Edge artificial intelligence (AI) specialist BrainChip has opened pre-orders for its Akida Edge AI Box, built in partnership with VVDN Technologies, which provides a compact and relatively low-cost way to experiment with the Akida neuromorphic processor.
"The Akida Edge AI Box is ideally suited to provide the low latency and high throughput processing with ultra-low power consumption — a necessity for the next generation of smart edge devices," claims BrainChip chief executive officer Sean Hehir of the company's design. "We are excited to officially launch pre-orders of the Akida Edge AI Box and bring this groundbreaking technology to market to empower customers in developing and deploying intelligent, secure and customized devices and services for multi-sensor environments in real time."
The Akida Edge Box was teased back in December last year, with the promise it would be shown off at the Consumer Electronics Show (CES) in January. While BrainChip, and its partner in the project VVDN Technologies, promised an affordable device which would unlock wider access to BrainChip's neuromorphic processor technology, pricing and specifications were not detailed — until now.
The Akida Edge Box, BrainChip has confirmed, is based around an NXP i.MX 8M Plus system-on-chip with four 64-bit Arm Cortex-A53 processors running at up to 1.8GHz and a graphics processor delivering a claimed six giga-floating-point-operations per second (GFLOPS) of compute. To this, the company has connected a dual-chip PCI Express accelerator using two of the company's Akida AKD1000 neuromorphic processors — based on the company's first Akida generation and lacking features, like temporal event-based neural nets (TENNs) and vision transformer (ViT) support, introduced in its second-generation design.

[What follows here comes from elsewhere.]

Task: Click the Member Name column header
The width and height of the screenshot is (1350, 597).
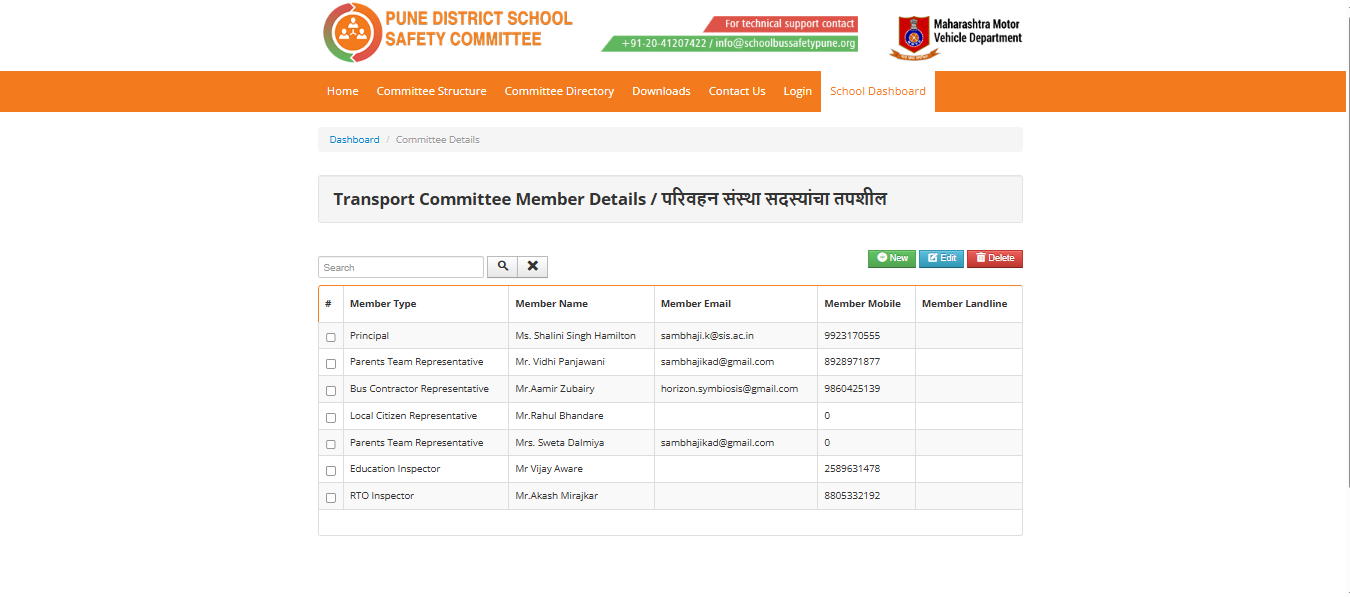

Elsewhere on the board is a USB 3.0 Type-A port and a micro-USB port for flashing and debug, a single HDMI output, 4GB of LPDDR4 memory, 32GB of eMMC storage plus micro-SDXC expansion up to 1TB, dual-band Wi-Fi connectivity, and two gigabit Ethernet ports — available, the company explains, to connect an external camera, which is not included in the bundle. Everything is housed in a compact chassis which doubles as a passive heatsink, accepting a 12V DC input for power.
On the software front, BrainChip promises an operating system built around Linux 6.1 and a set of edge AI applications which will run out-of-the-box to put its Akida technology through its paces —details of which, however, it says are still being finalized with VVDN.
The Akida Edge AI Box is available to pre-order on the BrainChip shop for $799, with shipment expected "by mid-year 2024."